◆ PAGINAFRAGMENT
· · · · · · ·
Bestuurdersaansprakelijkheid voor € 9,2 miljoen vanwege onrechtmatig handelen tegenover pandhouder
Blog
Op 24 juli 2024 heeft de Rechtbank Rotterdam een bestuurder van een groep van vennootschappen veroordeeld tot betaling van een bedrag van meer dan € 9 miljoen aan de pandhouder die fungeerde als groepsfinancier, omdat de bestuurder tegenover de pandhouder onrechtmatig heeft gehandeld.
Bij vonnis van 24 juli 2024 heeft de Rechtbank Rotterdam een bestuurder veroordeeld vanwege onrechtmatig handelen tegenover de pandhouder/financier van een groep van door hem bestuurde vennootschappen. Het onrechtmatig handelen betreft onder meer het vanaf de zogenoemde ‘peildatum’ bewerkstelligen dat de opbrengst van verpande debiteurenportefeuilles (in strijd met de toepasselijke algemene verpandingsvoorwaarden) zonder toestemming van de pandhouder hebben plaatsgevonden en niet ten goede aan de pandhouder zijn gekomen.
· · · · · · ·
◆ UIT TE VOEREN OPDRACHTEN
**A.** Geef uit het paginafragment alles vanaf "Bij vonnis van" tot en met "pandhouder zijn gekomen." ongewijzigd weer.
**B.** Waarom veroordeelde de Rechtbank Rotterdam de bestuurder volgens het paginafragment tot betaling aan de pandhouder? Antwoord in één tot drie zinnen.

◆ AANGELEVERDE GEGEVENS
· · · · · · ·
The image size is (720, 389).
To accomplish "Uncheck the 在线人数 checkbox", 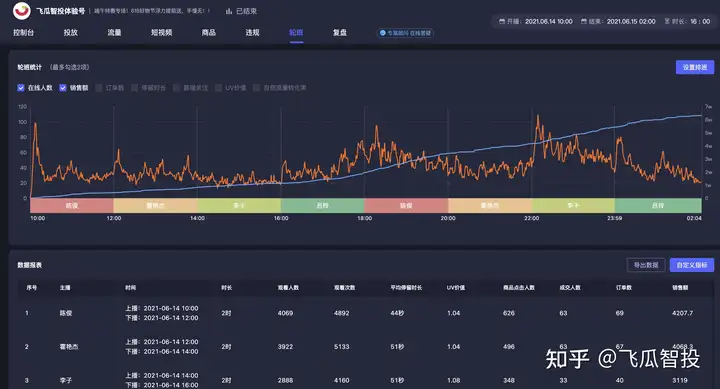I will coord(21,88).
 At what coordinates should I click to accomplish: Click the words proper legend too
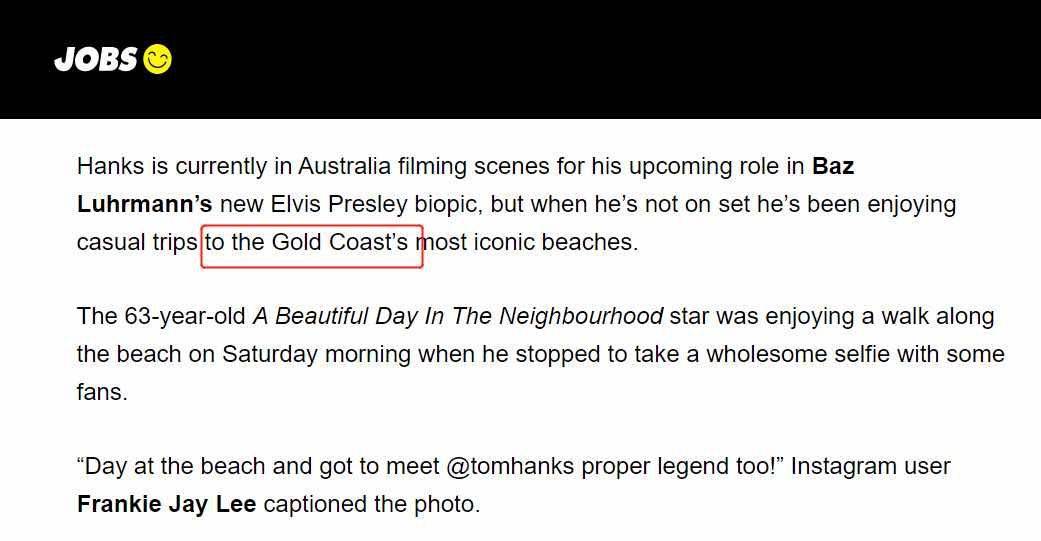click(x=682, y=466)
· · · · · · ·
◆ RESULTATEN
**A.**
Bij vonnis van 24 juli 2024 heeft de Rechtbank Rotterdam een bestuurder veroordeeld vanwege onrechtmatig handelen tegenover de pandhouder/financier van een groep van door hem bestuurde vennootschappen. Het onrechtmatig handelen betreft onder meer het vanaf de zogenoemde ‘peildatum’ bewerkstelligen dat de opbrengst van verpande debiteurenportefeuilles (in strijd met de toepasselijke algemene verpandingsvoorwaarden) zonder toestemming van de pandhouder hebben plaatsgevonden en niet ten goede aan de pandhouder zijn gekomen.

**B.** De bestuurder had onrechtmatig gehandeld tegenover de pandhouder, die als financier van de groep optrad. Hij had er onder meer voor gezorgd dat de opbrengst van verpande debiteurenportefeuilles vanaf de peildatum zonder toestemming van de pandhouder niet aan de pandhouder ten goede kwam. Dat was in strijd met de algemene verpandingsvoorwaarden.